It has been a few months now that foodies and/or food bloggers who enjoy being the first to try a new eaterie have emerged. Maybe a new type of food-hipsters believing that they have a certain privilege to access venues before the general public/official opening.

It is a kind of a deal between the business and the so-called writer/photographer/food lover. Reviewing a business, the ambiance – décor – layout and coolness of the staff. But what about the actual service and professionalism?

Are new restaurants becoming too flashy: “style over substance” as some like to say?

The image/aspect of a restaurant is important – without a doubt – but, surely the food quality and the service are what makes the business successful. In other words, no one would be interested in purchasing a great looking car if the engine doesn’t run smoothly. Same rule applies for food places!

Unfortunately and too often, a couple/bunch of friends/family will go out for breakfast/brunch/lunch/dinner to a specific establishment, because there is something visually attractive, putting the actual food quality second. People are ready to eat out and pay for the look of the place first, even if the dishes and table service are average.

Coming back to the “foodie” trend. Are we not all a foodie – whatever the level – because eating is after all a natural matter.

So, is it someone who likes to stuff himself/herself with anything which can be eaten forgetting the flavours and tastes (a gourmand) or a person who loves fine and delicate ingredients (a gourmet).

When a foodie goes to a café counter asking to write a review but expects not to pay for food/drink, is this not a kind of way to get free scoff?

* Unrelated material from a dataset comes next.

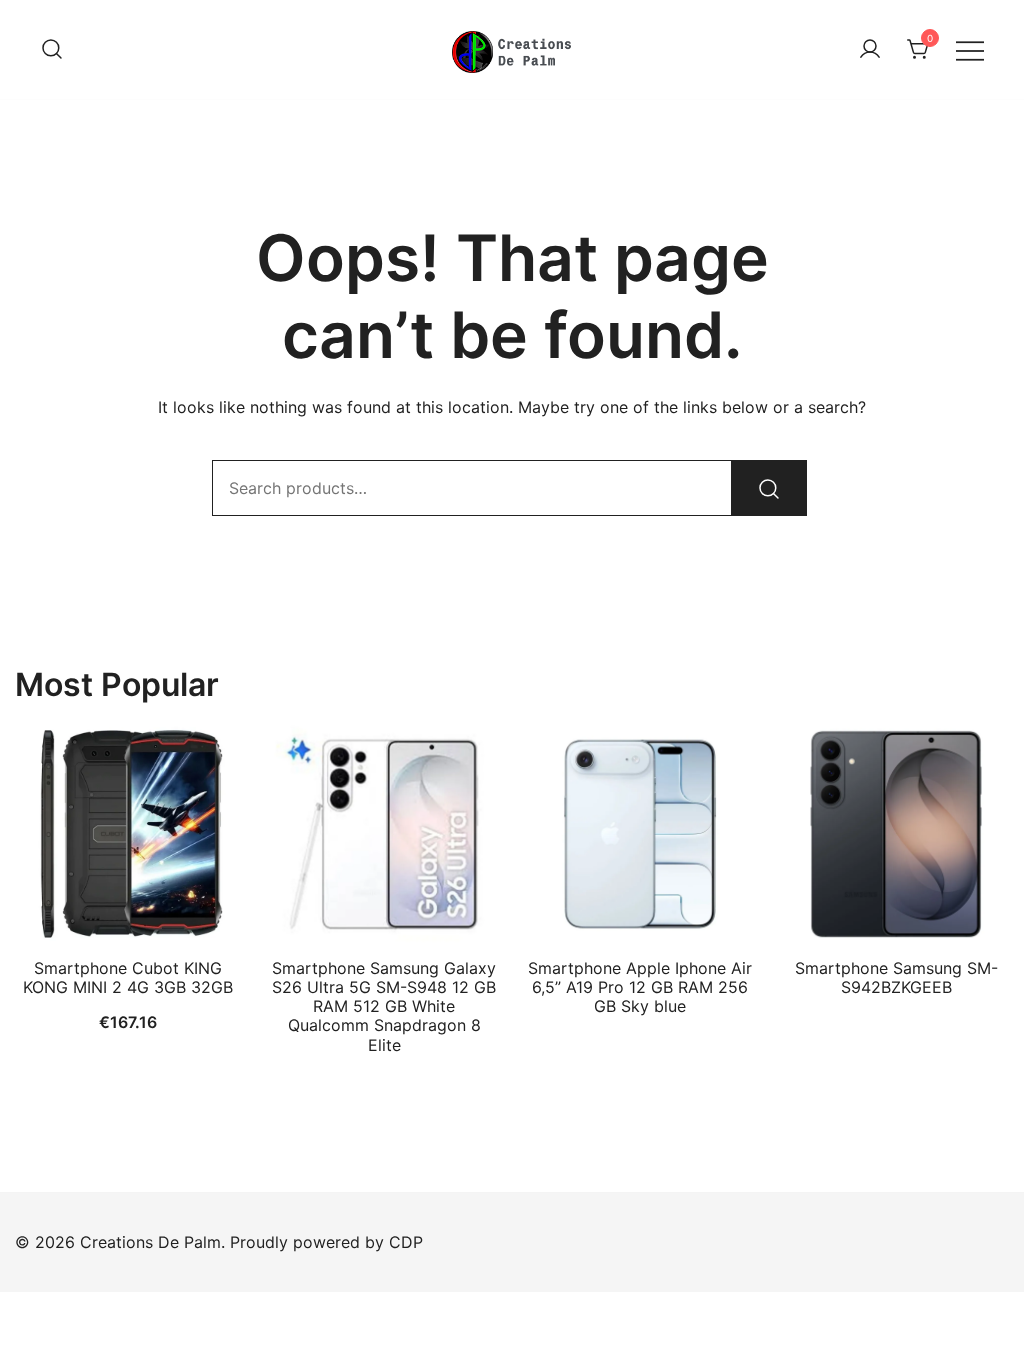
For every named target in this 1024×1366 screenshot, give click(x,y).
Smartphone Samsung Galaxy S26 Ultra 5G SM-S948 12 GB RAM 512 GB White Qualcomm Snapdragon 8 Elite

Not saying that writing a review is easy…etc – but there is always (yes, always) this kind of tone in their voice making the owner/manager/staff feel that they are actually doing the shop a favour.

Everyone, nowadays is a photographer (just look at Instagram and/or Pinterest). The net is saturated with images and the timeline goes faster and faster. Getting an online platform up and running is (almost) free – a few Pounds to get a domain name – and you are ready to go.

In parallel, we have social media outlets which are as important as your house keys. Without them people are totally lost! A 21st century thing!

So, is the foodie trend a kind of little gang of wannabe journalists who take revenge by self-publishing their thoughts and attending all types of dinner-party involving an “award winning” ceremony?

Bloggers are blossoming like never before. Visiting hotels, restaurants, coffee shops to tell people how it is, can be a good idea, of course. Meanwhile… being a reviewer is like everything when it comes to convey a message. It would be great if those reviews could emphasis on the actual products. Whether the client/guest is Mr Smith or Lord Mountbatten, the service will/should always remain the same. So, the foodie community should keep calm and not assume they will get an über treatment just because a few words will appear on the world wide web.

This means that if a food and beverage place knows its job, it doesn’t matter who is eating/drinking. The standard should always be the same…as everyone is a paying customer!